====== Supplied records ======

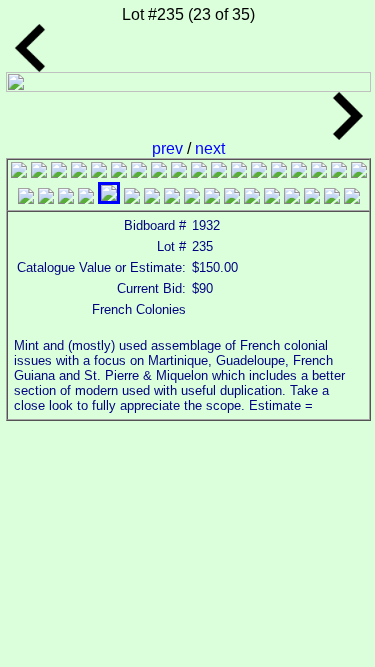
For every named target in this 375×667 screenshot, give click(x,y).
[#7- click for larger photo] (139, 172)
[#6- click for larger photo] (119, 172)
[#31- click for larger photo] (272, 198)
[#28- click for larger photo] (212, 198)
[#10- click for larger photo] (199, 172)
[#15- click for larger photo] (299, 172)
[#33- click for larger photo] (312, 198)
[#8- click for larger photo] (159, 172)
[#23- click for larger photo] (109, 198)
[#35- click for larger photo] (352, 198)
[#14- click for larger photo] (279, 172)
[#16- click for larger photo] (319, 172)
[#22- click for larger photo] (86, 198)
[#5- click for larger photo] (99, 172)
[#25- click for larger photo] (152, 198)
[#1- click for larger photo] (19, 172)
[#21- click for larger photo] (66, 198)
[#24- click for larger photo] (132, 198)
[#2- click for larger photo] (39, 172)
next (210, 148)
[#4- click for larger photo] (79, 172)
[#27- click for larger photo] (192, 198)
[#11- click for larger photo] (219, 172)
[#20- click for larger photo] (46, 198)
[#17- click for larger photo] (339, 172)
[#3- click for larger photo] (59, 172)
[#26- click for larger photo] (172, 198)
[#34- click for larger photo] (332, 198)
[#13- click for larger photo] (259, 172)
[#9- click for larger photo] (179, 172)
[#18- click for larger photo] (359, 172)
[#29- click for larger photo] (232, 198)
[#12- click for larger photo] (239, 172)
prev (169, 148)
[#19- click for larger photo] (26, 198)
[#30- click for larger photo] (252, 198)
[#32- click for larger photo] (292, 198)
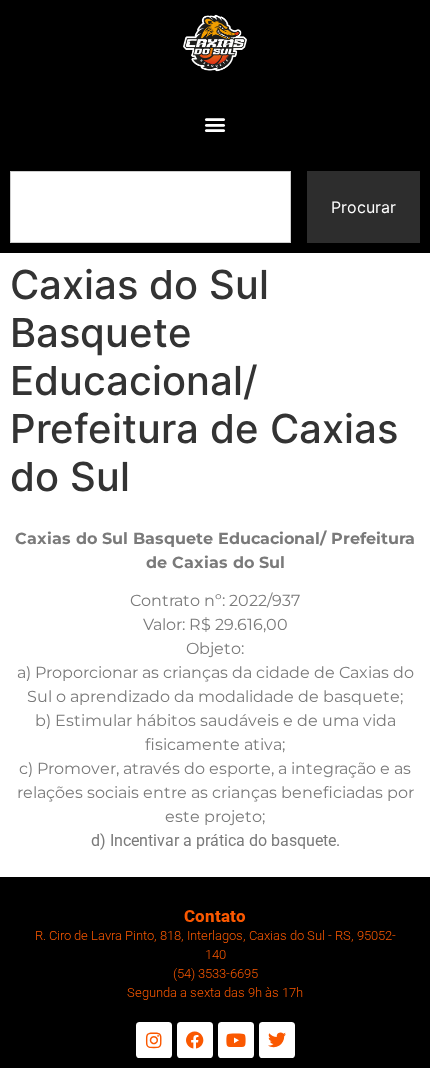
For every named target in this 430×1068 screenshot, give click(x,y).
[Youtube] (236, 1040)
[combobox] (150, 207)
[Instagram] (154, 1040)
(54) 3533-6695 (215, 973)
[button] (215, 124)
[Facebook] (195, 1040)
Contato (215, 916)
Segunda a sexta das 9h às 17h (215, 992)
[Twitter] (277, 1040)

======
====== Supplied records ======

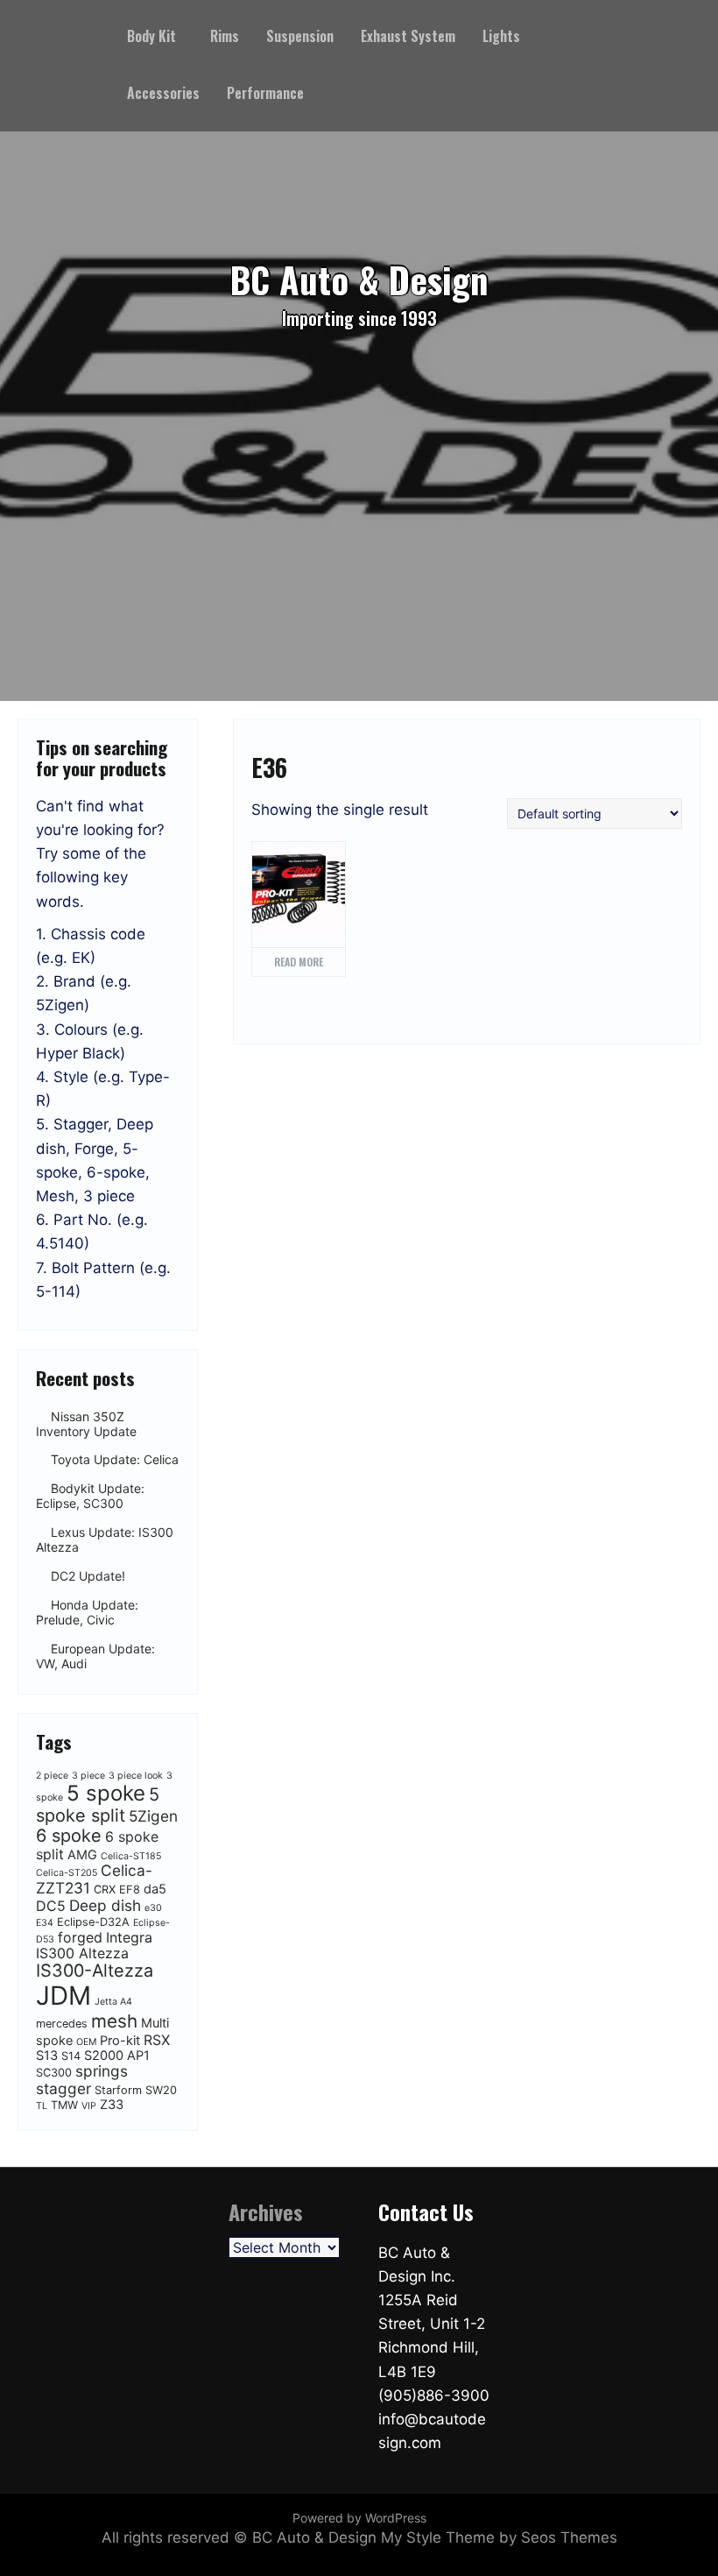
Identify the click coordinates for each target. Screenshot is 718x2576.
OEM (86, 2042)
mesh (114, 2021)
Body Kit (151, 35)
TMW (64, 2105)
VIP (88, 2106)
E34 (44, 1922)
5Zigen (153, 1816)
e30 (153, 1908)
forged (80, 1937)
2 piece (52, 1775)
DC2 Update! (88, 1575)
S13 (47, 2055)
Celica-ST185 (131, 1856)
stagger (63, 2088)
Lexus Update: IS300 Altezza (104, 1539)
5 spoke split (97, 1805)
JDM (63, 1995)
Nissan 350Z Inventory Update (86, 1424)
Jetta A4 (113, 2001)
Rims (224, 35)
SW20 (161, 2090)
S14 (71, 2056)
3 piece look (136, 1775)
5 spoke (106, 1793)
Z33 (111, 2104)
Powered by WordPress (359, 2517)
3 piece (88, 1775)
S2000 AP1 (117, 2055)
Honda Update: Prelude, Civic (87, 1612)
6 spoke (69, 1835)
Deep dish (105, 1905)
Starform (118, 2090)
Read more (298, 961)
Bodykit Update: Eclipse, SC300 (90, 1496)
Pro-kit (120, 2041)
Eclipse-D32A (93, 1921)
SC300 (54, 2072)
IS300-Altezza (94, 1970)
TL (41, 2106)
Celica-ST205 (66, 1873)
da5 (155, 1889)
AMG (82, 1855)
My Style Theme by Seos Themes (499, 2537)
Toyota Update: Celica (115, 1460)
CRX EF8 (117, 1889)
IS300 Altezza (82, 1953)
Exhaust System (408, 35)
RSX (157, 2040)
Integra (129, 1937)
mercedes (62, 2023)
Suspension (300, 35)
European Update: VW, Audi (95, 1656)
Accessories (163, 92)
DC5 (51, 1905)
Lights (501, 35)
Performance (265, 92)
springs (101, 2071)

======

◆ Work instructions
Return only the part of the records above that opens with the line containing "Read more (298, 961)" and closes with the line containing "My Style Theme by Seos Themes (499, 2537)", ends included.

◆ Answer box
Read more (298, 961)
Bodykit Update: Eclipse, SC300 (90, 1496)
Pro-kit (120, 2041)
Eclipse-D32A (93, 1921)
SC300 (54, 2072)
IS300-Altezza (94, 1970)
TL (41, 2106)
Celica-ST205 (66, 1873)
da5 (155, 1889)
AMG (82, 1855)
My Style Theme by Seos Themes (499, 2537)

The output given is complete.